Стою на дороге и втягиваю в себя этот легкий запах.
Это все, что осталось от моего романа...
Всегда волнуюсь, когда вижу агаву: серую корону крепких листьев, зубчатых по краям и острых на конце, как обтесанный кол. Расселась по террасам, венчая скрытую силу земли.
Цветок же ее — высокий, похожий на мачту зеленый ствол с венком смерти наверху.
Такова тайна агавы: она цветет, чтобы умереть, и умирает, чтобы цвести.
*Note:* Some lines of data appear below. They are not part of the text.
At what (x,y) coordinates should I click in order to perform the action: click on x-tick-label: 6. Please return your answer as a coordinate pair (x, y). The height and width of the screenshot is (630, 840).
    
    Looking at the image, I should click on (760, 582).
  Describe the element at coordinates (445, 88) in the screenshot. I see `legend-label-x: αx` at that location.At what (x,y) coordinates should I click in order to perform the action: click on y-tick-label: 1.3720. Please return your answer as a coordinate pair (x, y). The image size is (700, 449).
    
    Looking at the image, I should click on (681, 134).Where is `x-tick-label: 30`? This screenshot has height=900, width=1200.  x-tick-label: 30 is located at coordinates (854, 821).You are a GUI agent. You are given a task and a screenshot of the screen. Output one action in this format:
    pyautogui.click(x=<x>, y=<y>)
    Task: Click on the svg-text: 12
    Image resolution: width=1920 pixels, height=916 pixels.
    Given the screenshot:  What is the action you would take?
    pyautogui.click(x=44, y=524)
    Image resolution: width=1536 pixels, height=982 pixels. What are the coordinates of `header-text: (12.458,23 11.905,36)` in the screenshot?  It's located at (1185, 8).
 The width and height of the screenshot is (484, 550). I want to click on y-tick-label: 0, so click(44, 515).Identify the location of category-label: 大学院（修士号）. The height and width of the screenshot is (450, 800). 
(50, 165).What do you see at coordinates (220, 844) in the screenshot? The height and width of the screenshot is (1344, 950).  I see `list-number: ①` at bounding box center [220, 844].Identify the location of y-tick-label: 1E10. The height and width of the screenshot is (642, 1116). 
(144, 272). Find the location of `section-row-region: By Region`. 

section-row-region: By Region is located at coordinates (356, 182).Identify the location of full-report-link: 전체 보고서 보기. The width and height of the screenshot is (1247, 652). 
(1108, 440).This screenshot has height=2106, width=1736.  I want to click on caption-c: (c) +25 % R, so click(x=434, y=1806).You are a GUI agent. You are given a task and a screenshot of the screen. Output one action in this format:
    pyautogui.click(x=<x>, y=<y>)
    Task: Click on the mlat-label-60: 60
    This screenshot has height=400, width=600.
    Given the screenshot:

Вот она — та, что вечно меня волнует, что только однажды расцветает цветком смерти. Сизая сердцевина крепко свернулась и в муках, стиснув зубы, отрывает от сердца листок за листком. Окаменела на каменистой почве и прислушивается с ужасом, как растет, зреет и рвется из нее душа.
И так годами.
Там, где-то глубоко, под серым куполом корня, что-то созревает таинственно, вытягивая силу из сердца земли, а агава в отчаянии складывает листья, точно чувствует, что роды принесут смерть.
И на каждом листе, который с болью отрывает от сердца, остается след от зубов.
Всему своя пора, для всего приходит свой час.
И для агавы. То, что таилось в ней, прорывается наконец сквозь тесные объятия и выходит на волю, как исполин, неся на могучем теле, которое можно сравнить разве с сосной, цветок смерти.
Овеянная ветром, близкая к небу, агава видит теперь то, чего не видела прежде. Она видит море и скалы, первая встречает восход солнца, последняя ловит багряный закат, а ветер шумит вокруг нее так же, как и в кроне деревьев.
Сизые листья вянут тем временем, склоняются, как больные, по ним текут дожди, синие зубы мертво блестят на солнце, крона сохнет, становится мягкой, как тряпка, а цветок на высоком стволе приветствует солнце и море, скалы и далекие влажные ветры гордым и безнадежным приветом обреченных на преждевременную смерть.
Отворяя утром окно, я каждый раз вижу ряд цветущих агав. Стоят стройные и высокие, с венцом смерти на челе, и приветствуют далекое море:
— Ave, mare, morituri te salutant!..[6]
1912
Текст по изданию: М. Коцюбинский. Повести и рассказы. Леся Украинка. Стихотворения. Поэмы. Драмы. / Вступительная статья, составление и примечания Ал. Дейча / Пер. с украинского. – М., Изд-во «Художественная литература», 1968. (Библиотека всемирной литературы, Серия третья. Литература XX века. Том 157)
В письме к жене (2 января 1912 г. с Капри) Коцюбинский сообщал: «Хочется мне написать что-нибудь о Капри, природе, солнце, море, людях и немножко о себе. Это будут все мелочи, но, быть может, они кому-нибудь пригодятся. Думаю: кто его знает, удастся ли еще попасть на Капри, а пока грешно смотреть на этот чудесный остров и ничего о нем не написать». В другом письме сказано: «По вечерам буду писать каприйские картинки, как материал» (4 марта 1912 г.).
Из этих высказываний писателя видно, что он рассматривал этюд «На острове» как собрание отдельных зарисовок, которые могли впоследствии послужить материалом для более крупного произведения. (Прим. Ал. Дейча)
Добрый день! (итал.)
Добрый день, господин!.. (итал.)
Не пора ли нам завтракать? (англ.)
О да!.. (англ.)
Здравствуй, море, идущие на смерть тебя приветствуют!.. (лат.)